I'm another dark meat guy; unless I'm slicing things for Chinese or other stir-fries, I prefer thighs, and I like the fact that boneless, skinless thighs are now as available as boneless, skinless breasts.  I use them in recipes calling for diced chicken, though the thighs are a little irregular.


----------



## Linda0818 (Jan 30, 2019)

Andy M. said:


> Aside from my SO I know no one who prefers dark meat poultry. One daughter even refuses to try duck because, "It's all dark meat."



Well here's the thing... I like dark meat when it comes to chicken and turkey, but I don't like duck. It's just bitter and greasy to me. The only time I'll eat duck is if my cousin and I go to a local Chinese place for lunch. We'll often order the Pineapple Duck and split it. But I think the reason I can eat it then is because the flavor of the duck is masked by all the pineapple and the sweet sauce.



pepperhead212 said:


> I'm another dark meat guy; unless I'm slicing things for Chinese or other stir-fries, I prefer thighs, and I like the fact that boneless, skinless thighs are now as available as boneless, skinless breasts.  I use them in recipes calling for diced chicken, though the thighs are a little irregular.



Ditto on all. If I'm doing a stir-fry, I'll use chicken breast. But yes on those boneless/skinless thighs. LOVE them. I also love turkey thighs, roasting them to get the skin nice and crispy.


----------



## Andy M. (Jan 30, 2019)

As a side note, chicken breast cooked sous vide to a lower temperature is outstanding and will change your opinion about white meat chicken. I'm not saying it'll become your new fave, just that it's so much better than what you're used to.


----------



## Linda0818 (Jan 30, 2019)

It's not that I won't eat the breast meat, because I do love a thick, juicy baked chicken breast. But you're right, it depends on how it's cooked. And, of course, a nice BBQ breast straight from the grill is delicious. But even better from the grill is a plate full of thighs and legs!


----------



## buckytom (Jan 30, 2019)

There's lots of different views. Depends on the dish.
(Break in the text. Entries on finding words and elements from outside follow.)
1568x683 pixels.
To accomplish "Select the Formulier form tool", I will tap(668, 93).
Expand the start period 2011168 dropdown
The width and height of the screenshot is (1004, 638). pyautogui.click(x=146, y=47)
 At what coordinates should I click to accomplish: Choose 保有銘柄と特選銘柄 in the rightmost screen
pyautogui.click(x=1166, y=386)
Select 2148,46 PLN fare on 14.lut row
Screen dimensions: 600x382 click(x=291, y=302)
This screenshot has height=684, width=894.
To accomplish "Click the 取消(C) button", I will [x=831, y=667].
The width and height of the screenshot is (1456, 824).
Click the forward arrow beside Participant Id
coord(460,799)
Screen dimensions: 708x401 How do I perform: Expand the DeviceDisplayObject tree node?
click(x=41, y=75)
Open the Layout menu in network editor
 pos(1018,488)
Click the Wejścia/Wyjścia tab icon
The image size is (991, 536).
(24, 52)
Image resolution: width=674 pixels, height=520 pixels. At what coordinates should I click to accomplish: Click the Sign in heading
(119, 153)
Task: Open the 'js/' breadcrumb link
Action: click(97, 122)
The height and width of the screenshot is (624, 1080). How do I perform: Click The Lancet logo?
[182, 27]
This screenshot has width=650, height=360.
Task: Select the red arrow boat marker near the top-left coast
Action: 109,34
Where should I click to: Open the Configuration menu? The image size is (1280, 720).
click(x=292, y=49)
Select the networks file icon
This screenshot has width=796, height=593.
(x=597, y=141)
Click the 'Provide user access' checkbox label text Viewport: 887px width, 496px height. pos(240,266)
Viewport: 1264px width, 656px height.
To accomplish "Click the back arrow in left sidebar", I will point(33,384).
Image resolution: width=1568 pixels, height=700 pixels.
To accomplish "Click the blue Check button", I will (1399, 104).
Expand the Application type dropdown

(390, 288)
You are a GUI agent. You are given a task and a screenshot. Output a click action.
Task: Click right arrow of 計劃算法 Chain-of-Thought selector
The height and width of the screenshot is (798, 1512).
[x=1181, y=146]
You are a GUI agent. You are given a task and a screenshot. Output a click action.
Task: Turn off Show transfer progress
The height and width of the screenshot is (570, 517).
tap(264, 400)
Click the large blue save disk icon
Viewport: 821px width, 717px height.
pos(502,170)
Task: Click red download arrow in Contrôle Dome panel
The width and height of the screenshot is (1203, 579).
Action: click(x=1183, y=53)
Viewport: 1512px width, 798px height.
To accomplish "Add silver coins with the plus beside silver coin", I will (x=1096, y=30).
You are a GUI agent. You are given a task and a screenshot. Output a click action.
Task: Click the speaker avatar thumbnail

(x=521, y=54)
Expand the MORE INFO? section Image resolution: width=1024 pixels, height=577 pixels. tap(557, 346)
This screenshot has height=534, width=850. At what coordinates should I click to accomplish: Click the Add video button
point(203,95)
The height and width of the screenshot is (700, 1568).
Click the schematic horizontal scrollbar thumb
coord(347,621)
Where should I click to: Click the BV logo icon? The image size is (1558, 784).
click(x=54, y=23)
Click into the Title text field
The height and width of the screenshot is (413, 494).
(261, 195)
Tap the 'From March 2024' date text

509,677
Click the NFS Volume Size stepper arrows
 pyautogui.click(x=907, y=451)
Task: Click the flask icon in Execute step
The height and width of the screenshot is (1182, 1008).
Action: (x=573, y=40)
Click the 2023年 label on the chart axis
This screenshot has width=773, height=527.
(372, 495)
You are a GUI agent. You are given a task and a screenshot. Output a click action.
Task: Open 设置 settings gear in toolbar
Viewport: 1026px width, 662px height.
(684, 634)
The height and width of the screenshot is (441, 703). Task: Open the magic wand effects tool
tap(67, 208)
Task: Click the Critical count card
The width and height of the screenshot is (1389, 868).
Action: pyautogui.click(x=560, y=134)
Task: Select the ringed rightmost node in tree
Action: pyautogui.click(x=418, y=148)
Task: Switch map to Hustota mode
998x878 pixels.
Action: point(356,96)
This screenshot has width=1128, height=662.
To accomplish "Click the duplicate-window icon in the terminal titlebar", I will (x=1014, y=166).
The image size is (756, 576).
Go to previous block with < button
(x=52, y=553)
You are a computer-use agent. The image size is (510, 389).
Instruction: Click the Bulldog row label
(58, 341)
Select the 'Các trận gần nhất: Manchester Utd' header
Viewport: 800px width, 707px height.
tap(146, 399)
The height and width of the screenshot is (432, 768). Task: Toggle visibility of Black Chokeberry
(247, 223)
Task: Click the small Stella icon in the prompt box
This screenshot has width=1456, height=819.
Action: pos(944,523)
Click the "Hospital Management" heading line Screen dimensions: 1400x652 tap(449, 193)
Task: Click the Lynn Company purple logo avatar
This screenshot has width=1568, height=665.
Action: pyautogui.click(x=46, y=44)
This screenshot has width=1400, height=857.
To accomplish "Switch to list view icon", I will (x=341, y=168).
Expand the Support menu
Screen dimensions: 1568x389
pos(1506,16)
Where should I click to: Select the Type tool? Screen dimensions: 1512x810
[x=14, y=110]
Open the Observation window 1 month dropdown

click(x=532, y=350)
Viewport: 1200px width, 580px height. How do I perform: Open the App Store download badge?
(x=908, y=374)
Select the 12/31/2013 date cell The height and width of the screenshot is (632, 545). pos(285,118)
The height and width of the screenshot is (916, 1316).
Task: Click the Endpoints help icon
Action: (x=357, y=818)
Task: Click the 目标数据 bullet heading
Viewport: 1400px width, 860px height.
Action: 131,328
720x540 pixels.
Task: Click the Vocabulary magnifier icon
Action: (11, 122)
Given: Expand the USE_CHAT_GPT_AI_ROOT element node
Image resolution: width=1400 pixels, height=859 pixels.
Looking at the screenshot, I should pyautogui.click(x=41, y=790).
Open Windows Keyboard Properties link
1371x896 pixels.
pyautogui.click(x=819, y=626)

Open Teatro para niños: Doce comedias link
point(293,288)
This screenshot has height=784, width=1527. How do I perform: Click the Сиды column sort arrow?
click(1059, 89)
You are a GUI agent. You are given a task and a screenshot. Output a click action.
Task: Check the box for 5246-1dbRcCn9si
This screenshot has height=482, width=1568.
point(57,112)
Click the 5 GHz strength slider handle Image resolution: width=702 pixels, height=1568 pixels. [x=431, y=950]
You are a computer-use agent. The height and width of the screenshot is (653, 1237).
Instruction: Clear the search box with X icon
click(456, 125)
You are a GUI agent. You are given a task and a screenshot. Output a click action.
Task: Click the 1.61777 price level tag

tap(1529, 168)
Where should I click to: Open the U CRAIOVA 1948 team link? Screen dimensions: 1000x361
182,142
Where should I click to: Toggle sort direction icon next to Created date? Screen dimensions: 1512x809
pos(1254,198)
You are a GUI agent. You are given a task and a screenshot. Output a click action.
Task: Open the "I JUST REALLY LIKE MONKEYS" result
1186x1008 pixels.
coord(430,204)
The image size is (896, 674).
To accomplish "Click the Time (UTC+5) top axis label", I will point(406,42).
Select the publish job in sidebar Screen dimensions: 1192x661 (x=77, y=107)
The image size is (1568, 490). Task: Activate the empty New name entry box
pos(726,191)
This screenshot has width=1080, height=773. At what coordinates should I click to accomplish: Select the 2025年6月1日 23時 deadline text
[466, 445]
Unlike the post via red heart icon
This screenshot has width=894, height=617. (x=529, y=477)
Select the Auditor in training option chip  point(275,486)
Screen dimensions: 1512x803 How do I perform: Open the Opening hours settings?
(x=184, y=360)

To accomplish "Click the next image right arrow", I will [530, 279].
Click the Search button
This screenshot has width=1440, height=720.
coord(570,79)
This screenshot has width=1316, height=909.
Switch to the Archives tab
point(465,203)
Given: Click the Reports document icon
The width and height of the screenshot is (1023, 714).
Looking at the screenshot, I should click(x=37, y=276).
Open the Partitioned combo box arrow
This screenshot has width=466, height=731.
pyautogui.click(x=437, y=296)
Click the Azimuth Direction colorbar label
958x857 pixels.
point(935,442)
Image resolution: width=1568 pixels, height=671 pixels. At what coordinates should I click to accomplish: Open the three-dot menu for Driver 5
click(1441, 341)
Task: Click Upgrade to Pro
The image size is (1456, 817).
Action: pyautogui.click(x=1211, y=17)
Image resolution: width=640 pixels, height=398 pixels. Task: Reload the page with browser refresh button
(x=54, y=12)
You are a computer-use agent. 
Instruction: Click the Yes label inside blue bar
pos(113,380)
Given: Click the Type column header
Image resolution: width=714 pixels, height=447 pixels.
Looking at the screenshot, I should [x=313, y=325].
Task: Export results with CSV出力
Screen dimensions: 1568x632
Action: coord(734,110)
Tikka Masala isn't the same without white meat.

Halal cart chicken over rice isn't the same without dark meat.

To bring it back home, my wife often laughs when she sees my brick of frozen pearl onions in cream sauce somewhere squirreled away in either the kitchen or garage fridges. 

Pagans, the lot, who disparage pearl onions in cream sauce on a Holy Day.


----------



## CraigC (Jan 31, 2019)

I used to be a "white meat only" eater. Now we mostly cook chicken thighs.


----------



## Linda0818 (Jan 31, 2019)

buckytom said:


> There's lots of different views. Depends on the dish.
> 
> Tikka Masala isn't the same without white meat.
> 
> ...



Protect those onions 

Pearl onions in cream sauce is like heaven on a plate to me.


----------